(Records from a data collection)
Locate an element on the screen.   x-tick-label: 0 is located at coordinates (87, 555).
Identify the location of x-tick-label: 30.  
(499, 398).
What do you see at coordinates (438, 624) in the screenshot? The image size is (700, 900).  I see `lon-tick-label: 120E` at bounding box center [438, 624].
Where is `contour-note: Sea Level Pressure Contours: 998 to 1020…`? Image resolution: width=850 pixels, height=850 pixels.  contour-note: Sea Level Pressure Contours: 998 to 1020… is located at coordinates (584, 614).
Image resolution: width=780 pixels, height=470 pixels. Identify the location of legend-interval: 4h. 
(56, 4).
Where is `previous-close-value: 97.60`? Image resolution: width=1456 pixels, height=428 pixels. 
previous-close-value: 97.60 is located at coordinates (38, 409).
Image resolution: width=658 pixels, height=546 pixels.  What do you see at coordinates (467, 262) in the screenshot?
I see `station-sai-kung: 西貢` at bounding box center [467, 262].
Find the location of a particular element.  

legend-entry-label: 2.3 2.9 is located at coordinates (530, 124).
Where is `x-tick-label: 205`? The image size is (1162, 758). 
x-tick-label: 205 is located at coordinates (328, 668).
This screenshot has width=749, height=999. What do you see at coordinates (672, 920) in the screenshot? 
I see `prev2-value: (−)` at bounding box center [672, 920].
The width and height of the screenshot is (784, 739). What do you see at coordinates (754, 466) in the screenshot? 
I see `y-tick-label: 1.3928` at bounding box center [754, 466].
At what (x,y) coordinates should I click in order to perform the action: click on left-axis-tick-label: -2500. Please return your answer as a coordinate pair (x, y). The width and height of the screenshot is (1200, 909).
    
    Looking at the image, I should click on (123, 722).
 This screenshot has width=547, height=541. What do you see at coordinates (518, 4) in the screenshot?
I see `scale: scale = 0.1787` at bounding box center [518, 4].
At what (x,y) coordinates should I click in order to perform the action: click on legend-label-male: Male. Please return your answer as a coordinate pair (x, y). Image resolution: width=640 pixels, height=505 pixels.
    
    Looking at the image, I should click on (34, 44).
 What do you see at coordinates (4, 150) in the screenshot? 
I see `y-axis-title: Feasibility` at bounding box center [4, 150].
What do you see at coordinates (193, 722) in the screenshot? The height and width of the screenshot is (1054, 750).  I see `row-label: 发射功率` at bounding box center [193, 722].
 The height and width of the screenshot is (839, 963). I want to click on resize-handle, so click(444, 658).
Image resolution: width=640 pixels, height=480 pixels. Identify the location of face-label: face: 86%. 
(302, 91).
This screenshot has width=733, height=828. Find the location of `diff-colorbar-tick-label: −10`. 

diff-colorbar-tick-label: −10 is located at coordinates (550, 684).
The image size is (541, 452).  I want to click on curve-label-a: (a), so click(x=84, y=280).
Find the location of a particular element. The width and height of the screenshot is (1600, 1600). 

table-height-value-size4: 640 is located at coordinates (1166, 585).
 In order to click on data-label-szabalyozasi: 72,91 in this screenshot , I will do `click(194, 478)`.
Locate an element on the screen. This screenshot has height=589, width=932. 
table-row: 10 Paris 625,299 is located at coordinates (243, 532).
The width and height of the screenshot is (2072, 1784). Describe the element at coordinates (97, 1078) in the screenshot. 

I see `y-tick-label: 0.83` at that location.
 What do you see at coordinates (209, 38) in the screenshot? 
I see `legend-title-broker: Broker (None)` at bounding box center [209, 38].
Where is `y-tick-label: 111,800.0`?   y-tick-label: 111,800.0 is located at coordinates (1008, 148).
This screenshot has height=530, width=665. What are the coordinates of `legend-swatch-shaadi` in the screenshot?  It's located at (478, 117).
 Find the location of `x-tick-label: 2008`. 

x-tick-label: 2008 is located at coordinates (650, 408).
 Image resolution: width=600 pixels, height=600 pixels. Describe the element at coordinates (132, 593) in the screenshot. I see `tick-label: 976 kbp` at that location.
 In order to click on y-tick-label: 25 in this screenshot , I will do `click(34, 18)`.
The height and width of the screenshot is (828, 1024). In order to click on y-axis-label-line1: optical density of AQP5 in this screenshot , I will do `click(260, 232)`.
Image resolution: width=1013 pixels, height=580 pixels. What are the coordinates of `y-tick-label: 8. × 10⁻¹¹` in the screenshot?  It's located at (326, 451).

# What is required
Write out the whole listing line for line, keeping every character, space, and line break unchanged.

# Solution to the exercise
Locate an element on the screen.   x-tick-label: 0 is located at coordinates (87, 555).
Identify the location of x-tick-label: 30.  
(499, 398).
What do you see at coordinates (438, 624) in the screenshot? The image size is (700, 900).  I see `lon-tick-label: 120E` at bounding box center [438, 624].
Where is `contour-note: Sea Level Pressure Contours: 998 to 1020…`? Image resolution: width=850 pixels, height=850 pixels.  contour-note: Sea Level Pressure Contours: 998 to 1020… is located at coordinates (584, 614).
Image resolution: width=780 pixels, height=470 pixels. Identify the location of legend-interval: 4h. 
(56, 4).
Where is `previous-close-value: 97.60`? Image resolution: width=1456 pixels, height=428 pixels. 
previous-close-value: 97.60 is located at coordinates (38, 409).
Image resolution: width=658 pixels, height=546 pixels.  What do you see at coordinates (467, 262) in the screenshot?
I see `station-sai-kung: 西貢` at bounding box center [467, 262].
Find the location of a particular element.  

legend-entry-label: 2.3 2.9 is located at coordinates (530, 124).
Where is `x-tick-label: 205`? The image size is (1162, 758). 
x-tick-label: 205 is located at coordinates (328, 668).
This screenshot has width=749, height=999. What do you see at coordinates (672, 920) in the screenshot? 
I see `prev2-value: (−)` at bounding box center [672, 920].
The width and height of the screenshot is (784, 739). What do you see at coordinates (754, 466) in the screenshot? 
I see `y-tick-label: 1.3928` at bounding box center [754, 466].
At what (x,y) coordinates should I click in order to perform the action: click on left-axis-tick-label: -2500. Please return your answer as a coordinate pair (x, y). The width and height of the screenshot is (1200, 909).
    
    Looking at the image, I should click on (123, 722).
 This screenshot has width=547, height=541. What do you see at coordinates (518, 4) in the screenshot?
I see `scale: scale = 0.1787` at bounding box center [518, 4].
At what (x,y) coordinates should I click in order to perform the action: click on legend-label-male: Male. Please return your answer as a coordinate pair (x, y). Image resolution: width=640 pixels, height=505 pixels.
    
    Looking at the image, I should click on (34, 44).
 What do you see at coordinates (4, 150) in the screenshot? 
I see `y-axis-title: Feasibility` at bounding box center [4, 150].
What do you see at coordinates (193, 722) in the screenshot? The height and width of the screenshot is (1054, 750).  I see `row-label: 发射功率` at bounding box center [193, 722].
 The height and width of the screenshot is (839, 963). I want to click on resize-handle, so click(444, 658).
Image resolution: width=640 pixels, height=480 pixels. Identify the location of face-label: face: 86%. 
(302, 91).
This screenshot has width=733, height=828. Find the location of `diff-colorbar-tick-label: −10`. 

diff-colorbar-tick-label: −10 is located at coordinates (550, 684).
The image size is (541, 452).  I want to click on curve-label-a: (a), so click(x=84, y=280).
Find the location of a particular element. The width and height of the screenshot is (1600, 1600). 

table-height-value-size4: 640 is located at coordinates (1166, 585).
 In order to click on data-label-szabalyozasi: 72,91 in this screenshot , I will do `click(194, 478)`.
Locate an element on the screen. This screenshot has height=589, width=932. 
table-row: 10 Paris 625,299 is located at coordinates (243, 532).
The width and height of the screenshot is (2072, 1784). Describe the element at coordinates (97, 1078) in the screenshot. 

I see `y-tick-label: 0.83` at that location.
 What do you see at coordinates (209, 38) in the screenshot? 
I see `legend-title-broker: Broker (None)` at bounding box center [209, 38].
Where is `y-tick-label: 111,800.0`?   y-tick-label: 111,800.0 is located at coordinates (1008, 148).
This screenshot has height=530, width=665. What are the coordinates of `legend-swatch-shaadi` in the screenshot?  It's located at (478, 117).
 Find the location of `x-tick-label: 2008`. 

x-tick-label: 2008 is located at coordinates (650, 408).
 Image resolution: width=600 pixels, height=600 pixels. Describe the element at coordinates (132, 593) in the screenshot. I see `tick-label: 976 kbp` at that location.
 In order to click on y-tick-label: 25 in this screenshot , I will do `click(34, 18)`.
The height and width of the screenshot is (828, 1024). In order to click on y-axis-label-line1: optical density of AQP5 in this screenshot , I will do `click(260, 232)`.
Image resolution: width=1013 pixels, height=580 pixels. What are the coordinates of `y-tick-label: 8. × 10⁻¹¹` in the screenshot?  It's located at (326, 451).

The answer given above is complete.